Figure 2-7 depicts a basic H.323 slow start call between two H.323 terminals. The calling terminal first initiates a TCP connection to the called terminal, using destination port 1720. Once this connection is established, H.225 messages are exchanged between the two terminals to set up the call. In order to negotiate parameters that define call characteristics such as the media types (for example, audio, video, fax), media formats, and DTMF types, an H.245 exchange has to ensue between the terminals.
In most cases, a separate TCP connection is established between the endpoints to negotiate an H.245 exchange; however, in some cases, as an optimization, H.245 messages are tunneled using the same TCP socket as H.225, using a procedure known as H.245 tunneling. When utilizing a separate TCP connection for H.245, the called terminal advertises the TCP port number over which it intends to establish an H.245 exchange. The ports used for the establishment of H.245 are ephemeral and are not dictated by the H.323 specification.

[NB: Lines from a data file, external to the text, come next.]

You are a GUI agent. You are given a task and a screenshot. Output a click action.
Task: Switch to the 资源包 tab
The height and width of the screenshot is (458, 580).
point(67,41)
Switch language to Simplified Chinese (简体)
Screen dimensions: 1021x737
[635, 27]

The H.245 exchange results in the establishment of the media channels required to transmit and receive real-time information. You should be aware that while Figure 2-7 highlights a slow start call, a variant to the slow start procedure, known as FastConnect, also exists and is depicted in Figure 2-8. As the name suggests, FastConnect is a quicker and more efficient mechanism to establish an H.323 call. In fact, FastConnect can establish an H.323 call with as few as two messages. This is possible because with FastConnect there is no need to open an H.245 socket, as long as all needed media can be negotiated via FastConnect.
Figure 2-8 shows how an H.323 FastConnect call is set up. When transmitting a Call Setup message, the endpoint populates a field, known as the fastStart element, with H.245 messages. The called endpoint can accept FastConnect by selecting any fastStart element in the Call Setup message, populate the necessary data fields (as specified in H.323), and return a fastStart element in any H.225 message (for example, Call Proceeding, Alerting, Connect) to the caller. The called endpoint can also reject FastConnect and fall back to the traditional slow start procedures shown in Figure 2-7 by either explicitly indicating so (using a flag), initiating any H.245 communications, or providing an H.245 address for the purposes of initiating H.245 communications.